The Rule of 72: If you're aiming to to turn Rs 50,00,000 into Rs 1,00,00,000—or even Rs 2,00,00,000—understanding the Rule of 72 is a game changer. This simple yet powerful formula helps you estimate how long your investment will take to double, whether you are looking forward to invest in mutual funds, fixed deposits or in stock market. With rising inflation and changing returns, it’s crucial to make informed decisions. Here’s how this time-tested rule makes financial planning clearer, smarter and more strategic for Indian investors.
1/10If you’ve ever wondered how long it’ll take for your investment to double, the Rule of 72 has the answer. Just divide 72 by your expected rate of return, and you’ll get a quick estimate. It’s that easy — and surprisingly accurate for steady returns.
2/10Here’s how it works: Time (in years) = 72 ÷ Annual Return Rate For example, if your returns are 8% per year, your money doubles in around 9 years. No calculators or fancy formulas needed.

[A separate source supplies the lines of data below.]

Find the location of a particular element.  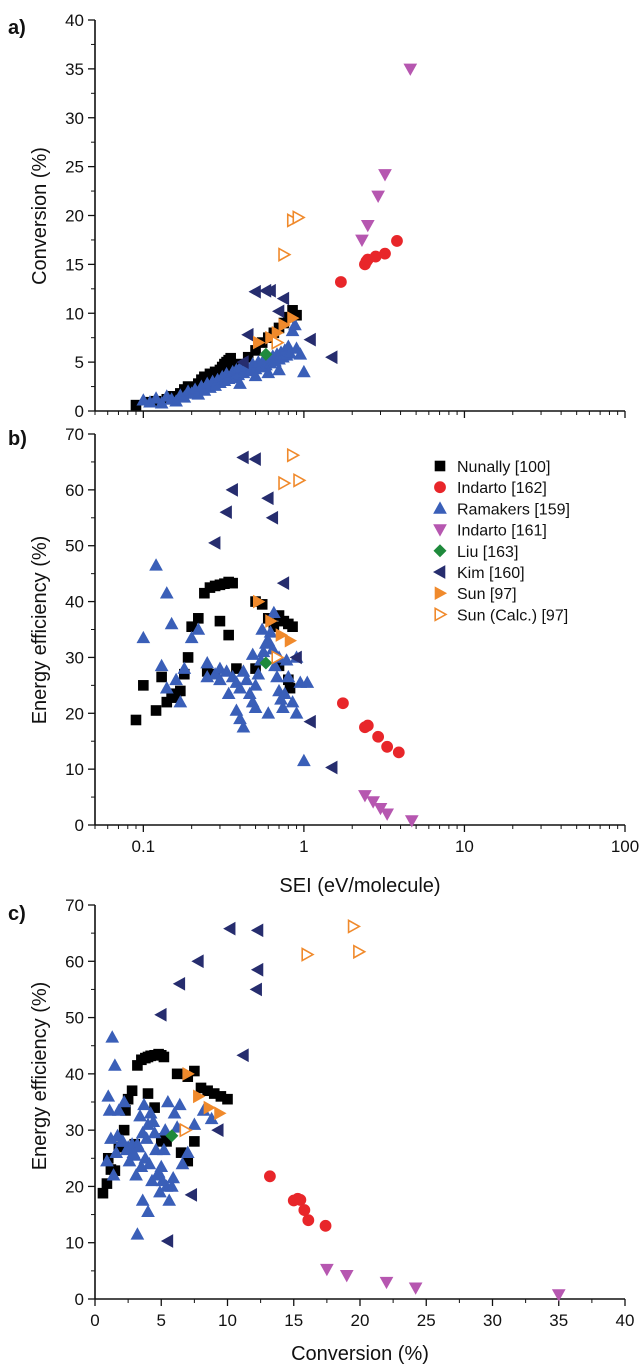

y-tick-label: 60 is located at coordinates (74, 962).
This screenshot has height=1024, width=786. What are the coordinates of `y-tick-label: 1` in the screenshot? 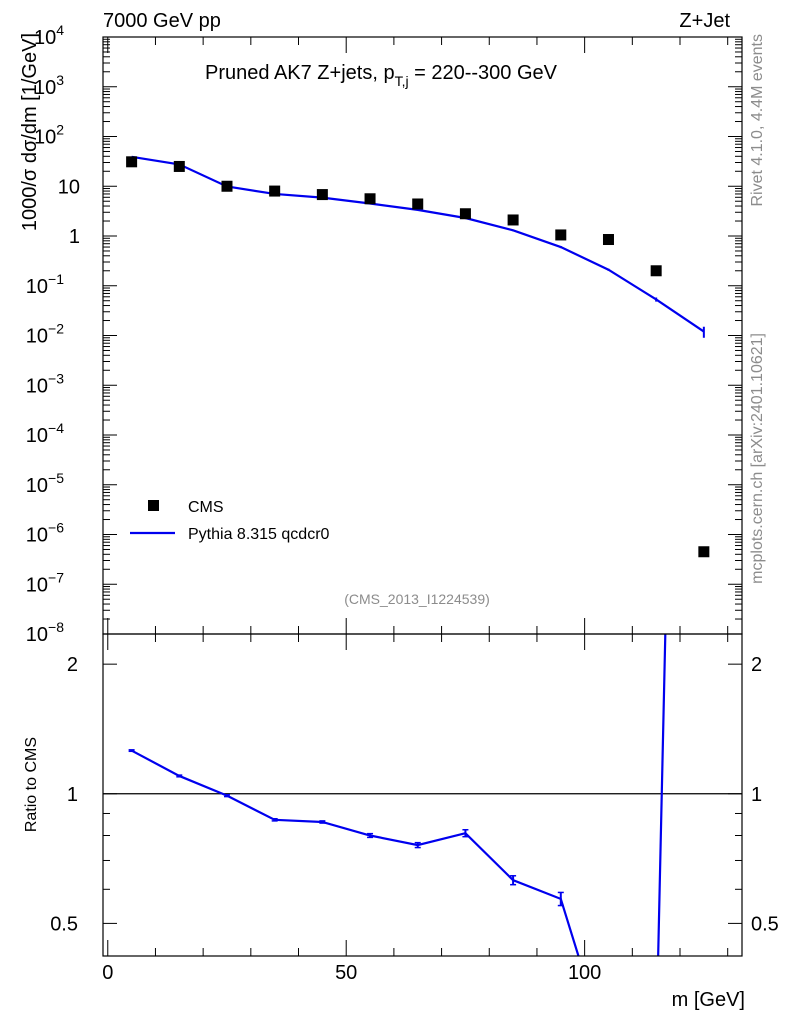 It's located at (74, 237).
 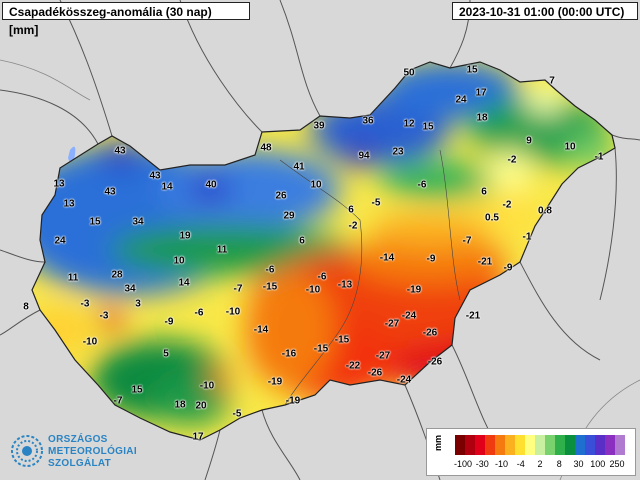 I want to click on lake, so click(x=72, y=154).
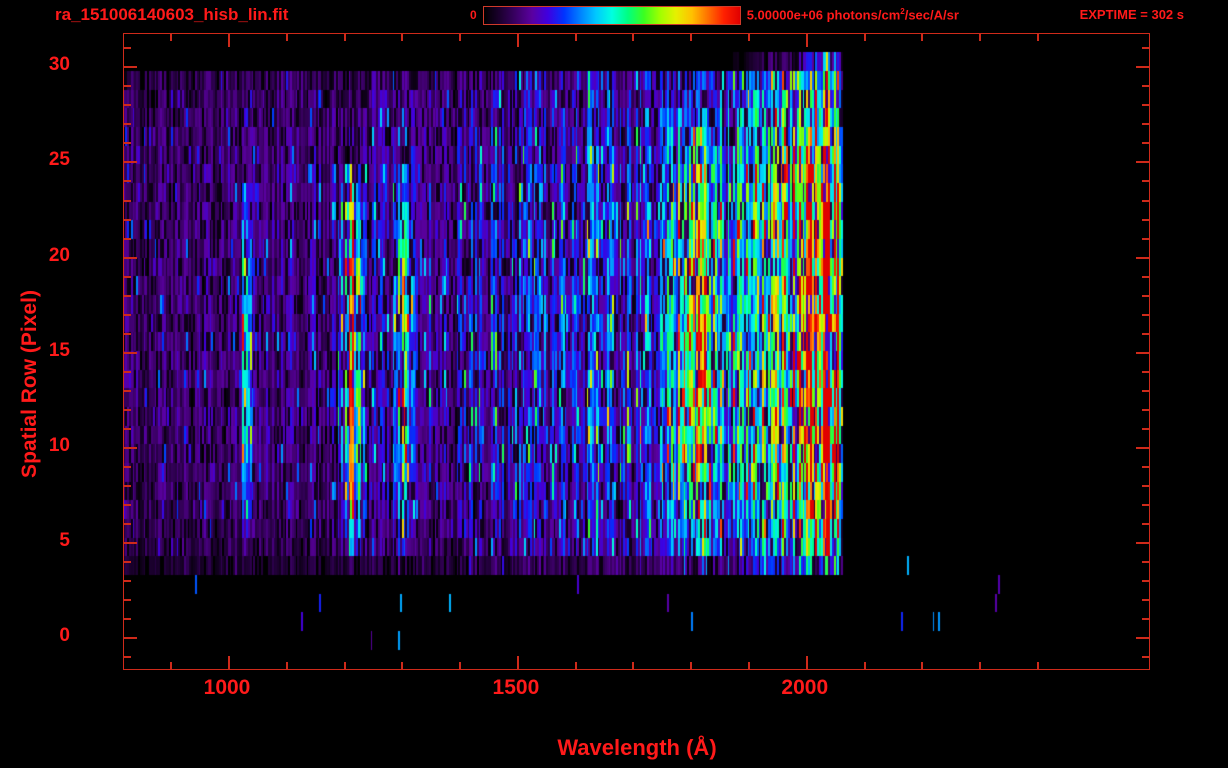  What do you see at coordinates (932, 15) in the screenshot?
I see `colorbar-units-rest: /sec/A/sr` at bounding box center [932, 15].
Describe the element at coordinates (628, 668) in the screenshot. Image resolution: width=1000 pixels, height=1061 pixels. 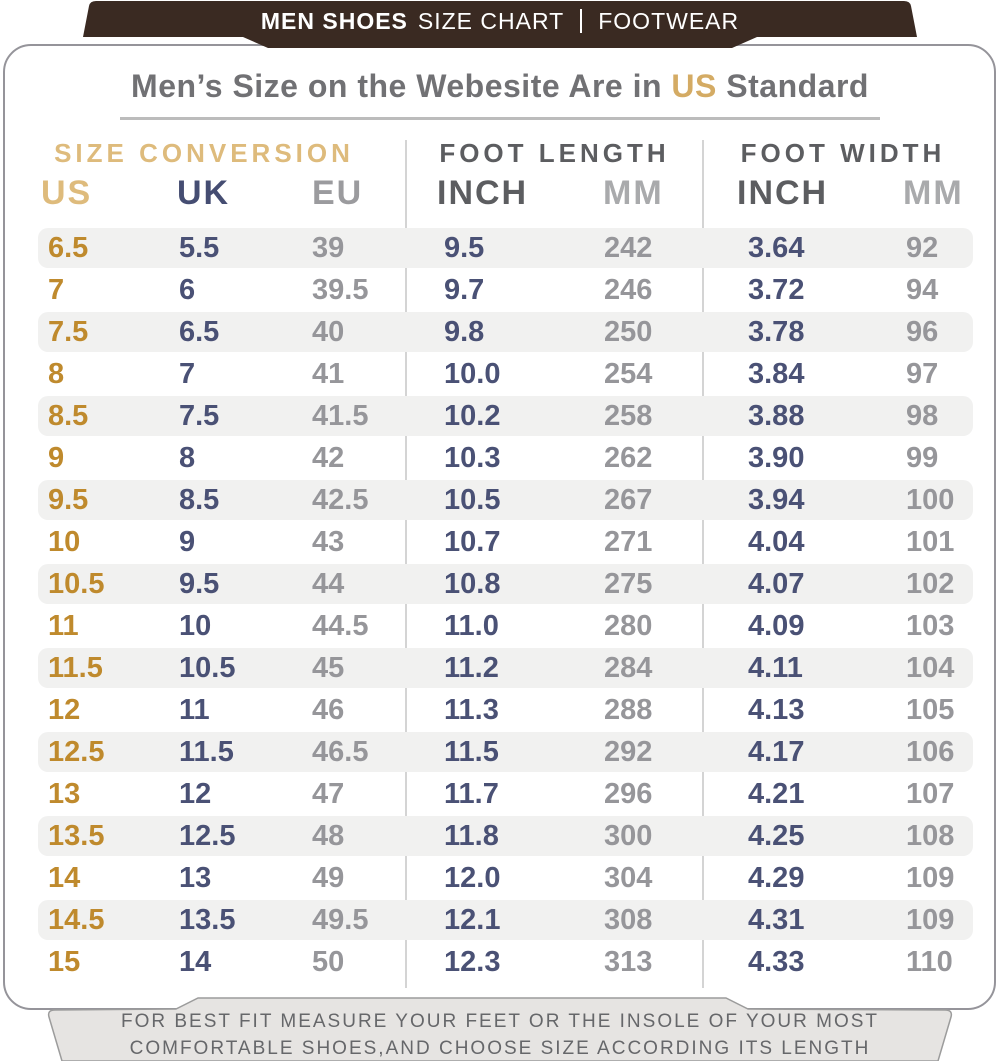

3/10At 12% return rate your Rs 50,00,000 investment will take 6 years to become Rs 1,00,00,000 At 8% return rate your Rs 50,00,000 investment will take 9 years to become Rs 1,00,00,000 At 6% return rate your Rs 50,00,000 investment will take 12 years to become Rs 1,00,00,000
4/10Again the same concept:
At 12% return rate your Rs 1,00,00,000 investment will take 6 years to become Rs 2,00,00,000 At 8% return rate your Rs 1,00,00,000 investment will take 9 years to become Rs 2,00,00,000 At 6% return rate your Rs 1,00,00,000 investment will take 12 years to become Rs 2,00,00,000
5/10It saves time and simplifies decision-making. You can quickly compare different investment options, plan better, and stay on track. Especially useful when you're juggling between FDs, equity, or SIPs.
6/10The Rule of 72 isn’t just for growth — it also shows how inflation eats into your savings. If inflation is 6%, your money’s value will halve in 12 years. Knowing this helps you plan smarter.
7/10It’s ideal for:
Mutual funds with consistent returns Fixed deposits or guaranteed-return schemes Long-term investment planningIt gives a good estimate when returns stay somewhere between 6% and 10%.
8/10Like any shortcut, it has its limits. It’s less accurate for very high or very low return rates, or investments that are volatile. So use it as a guide, not gospel.
9/10From beginners to seasoned investors, everyone uses this rule to track goals, compare plans, and explain concepts. It’s especially handy when you want to avoid guesswork.
10/10Whether you’re aiming for Rs 1 crore or Rs 2 crore, or just trying to beat inflation, this rule gives you a clear sense of direction. It helps you plan better, grow smarter, and make the most of your hard-earned money.